The g chains of fibrinogen and fibrin normally bind to the platelet membrane glycoprotein IIb/IIIa complex. The same g chains are subject to cross-linking by FXIIIa; therefore, cross-linking also occurs between fibrin and the platelet membrane. Both plasma FXIIIa and platelet FXIIIa cross-link fibrin polymers, but under physiologic conditions, platelet FXIII is believed to play a minor role. [34] Red cell FXIII is responsible for hybrid cross-linking of a-g chains, in contrast to the actions of plasma FXIII.

Dysfibrinogenemias and dyshypofibrinogenemias result in alterations in fibrin (substrate for FXIIIa), which can interfere with the ability of FXIII to cross-link fibrin. A reduction in available fibrin resulting from afibrinogenemia can have the same effect. Conversely, increased fibrinogen levels have been identified as a risk factor for thrombosis.

Mechanisms of this risk were elucidated by a fibrinolysis assay containing purified components. The assay showed that lysis of fibrin decreased as fibrinogen levels increased, and the presence of a minor common variant of fibrin (g') is associated with accelerated cross-linking, which made the clot resistant to proteolysis by both plasmin and trypsin. Increased clot stability also was believed to result from increased concentration of FXIII in the clot. Non-cross-linked fibrin potentiates activation of FXIII by thrombin; thus, the substrate potentiates its enzyme, further contributing to clot stability. [25, 35, 36]

Cross-linking of a2 PI to a chains of fibrin by FXIIIa brings the principal inhibitor of plasmin to the site of the clot, ensuring resistance of the clot to proteolysis. Inhibition of a2 PI in in vitro systems leads to enhanced clot lysis. In humans, deficiency of a2 PI results in a bleeding disorder because of vulnerability of the fibrin clot to prompt degradation by plasmin. The formation of highly cross-linked a-fibrin polymers in the presence of high concentrations of FXIIIa produces clots that are highly resistant to fibrinolysis. [37]

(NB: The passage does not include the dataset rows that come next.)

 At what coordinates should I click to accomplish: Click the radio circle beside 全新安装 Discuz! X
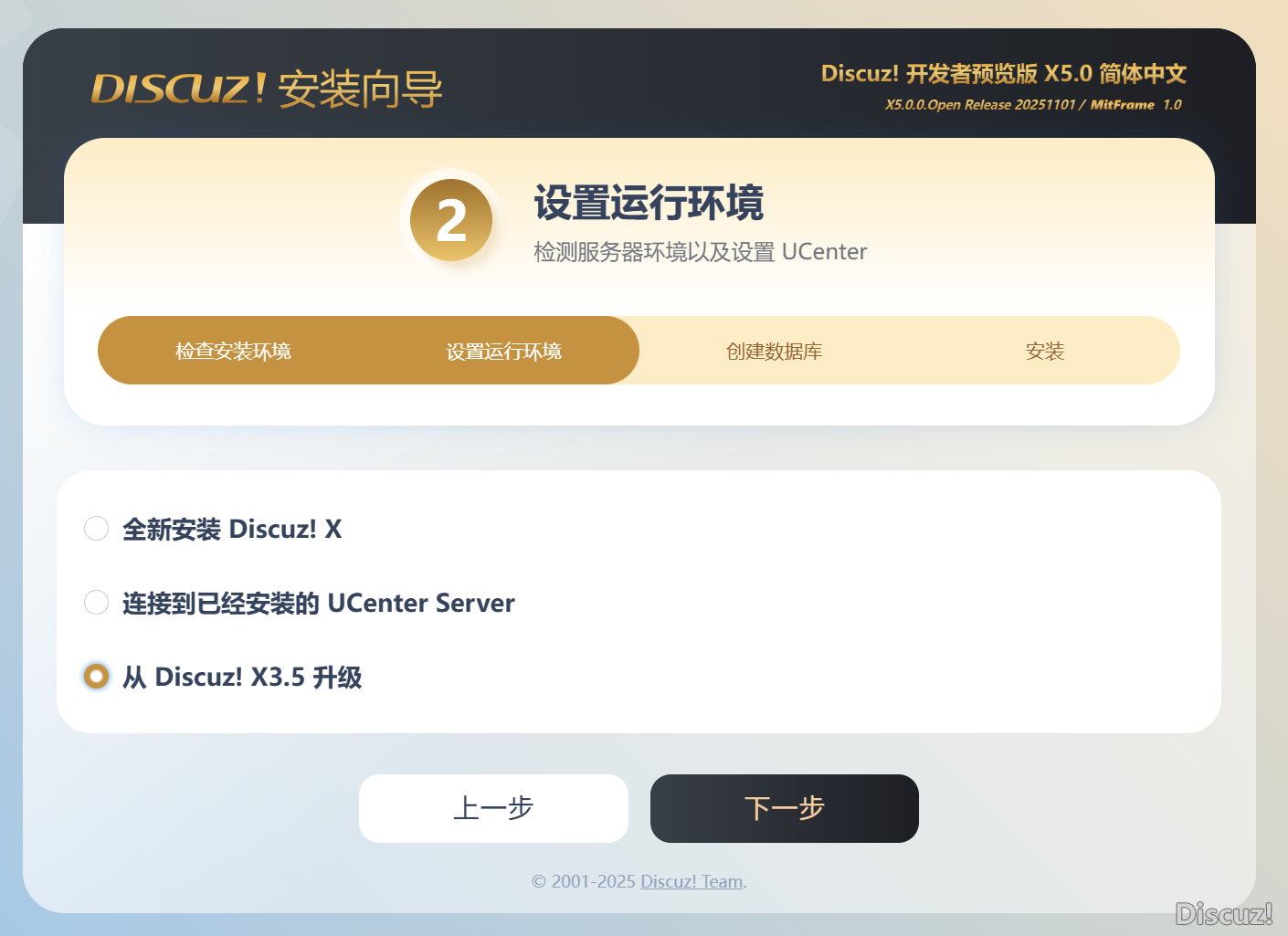[x=96, y=528]
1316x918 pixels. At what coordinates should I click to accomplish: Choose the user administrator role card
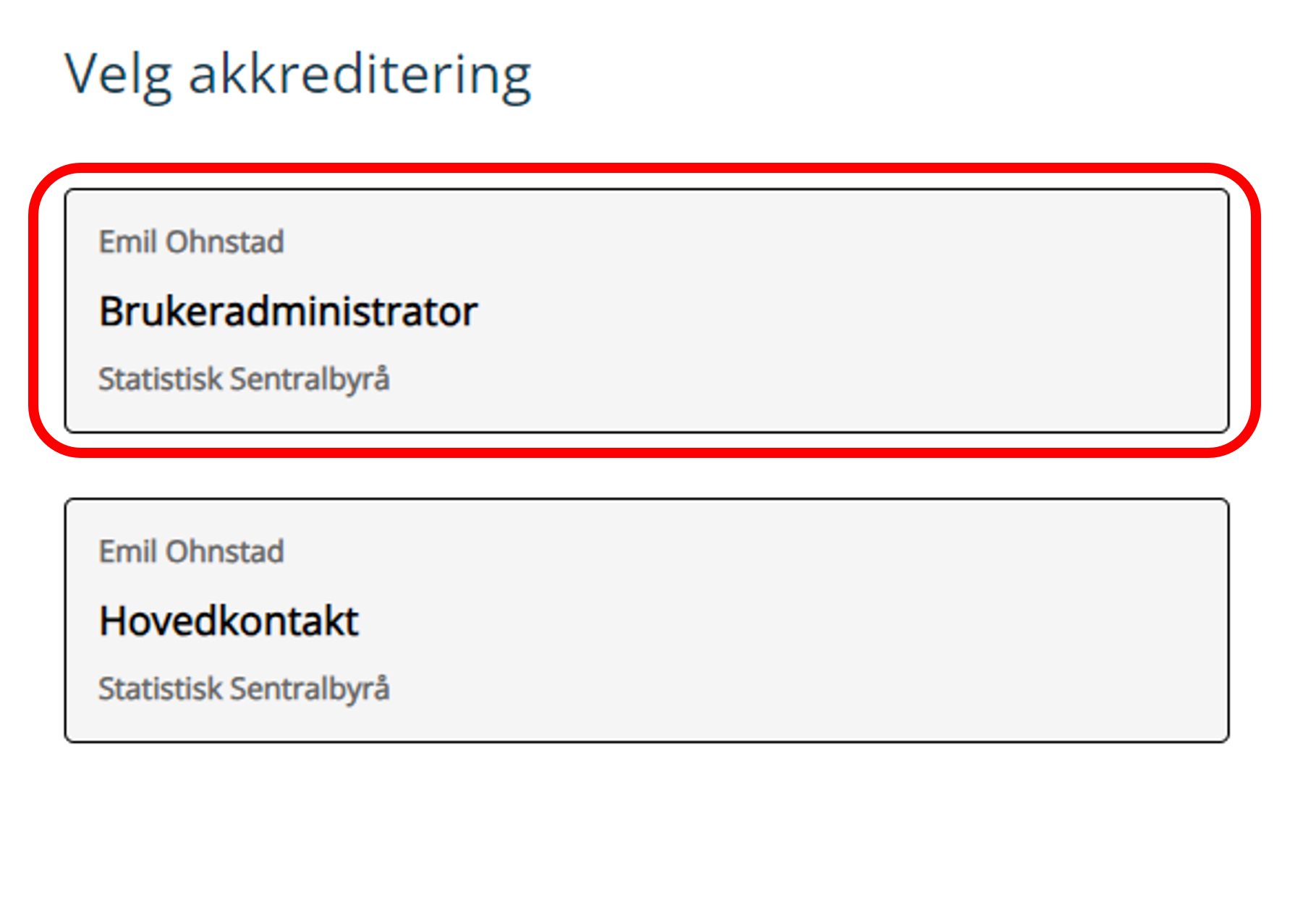click(646, 311)
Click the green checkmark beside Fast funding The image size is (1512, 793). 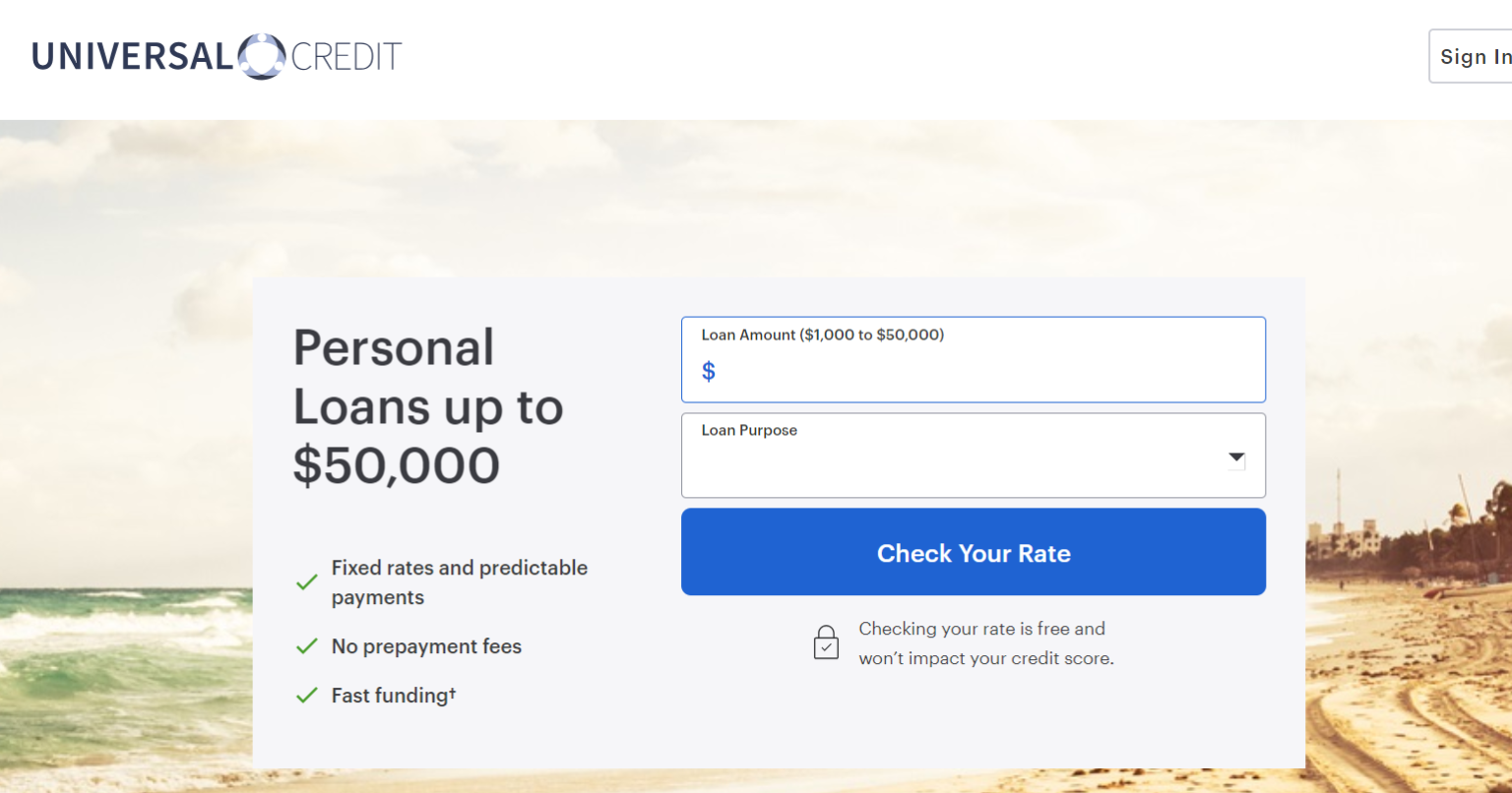click(x=305, y=695)
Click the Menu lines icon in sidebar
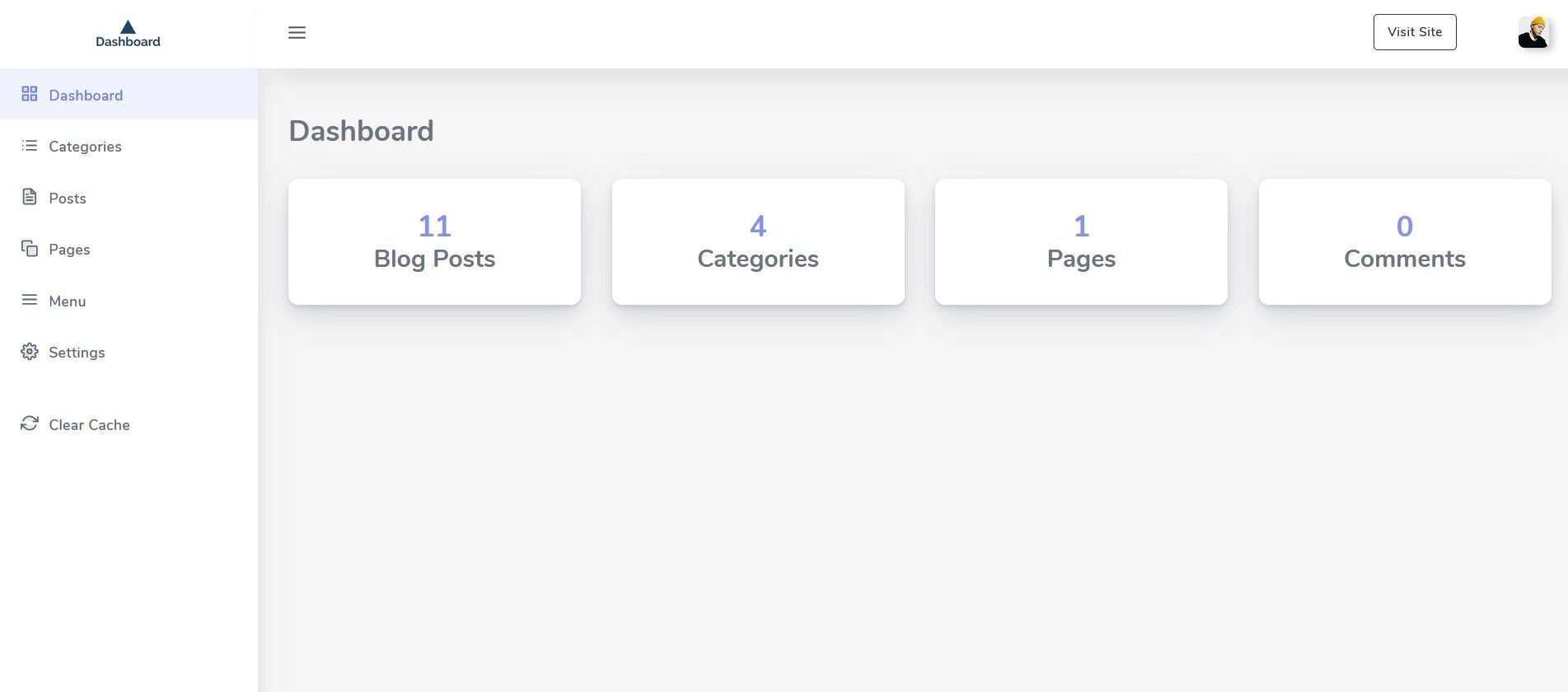This screenshot has width=1568, height=692. [30, 300]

Fibronectin, an adhesive protein, is a large component (approximately 4%) of the proteins in a fibrin clot, is present in plasma and cells, and is subject to cross-linking by both plasma and cellular FXIII. Cross-linking of fibronectin to fibronectin and fibronectin to fibrin is accomplished by FXIIIa, with fibronectin contributing to increased fiber size, density, and strength of the clot. FXIIIa also cross-links actin to fibrin and actin to myosin. Cross-linking of intracellular structural proteins is involved in clot retraction and cell migration. This complex gel network created by the actions of FXIII plays an important role in wound healing, cell adhesion, and cell migration. All of these cross-linking reactions impart increased mechanical strength to the clot, contributing to clot retraction and resistance of the clot to degradation by plasmin and providing an explanation for the known plasmin resistance of older clots.

Many other proteins function as substrates for FXIIIa, including von Willebrand factor (vWF), factor V (FV), thrombospondin, gelsolin, vitronectin, vinculin, lipoprotein (a), and collagen (FXIIIa cross-links collagen with fibronectin and vWF, attaches the clot to the vessel wall, impacts tissue repair, increases resistance of collagen to proteolysis, and modulates synthesis of collagen by fibroblasts). Thus, FXIII plays a role in a wide array of cross-linking reactions involving plasma proteins at the intracellular level, impacting many different functions.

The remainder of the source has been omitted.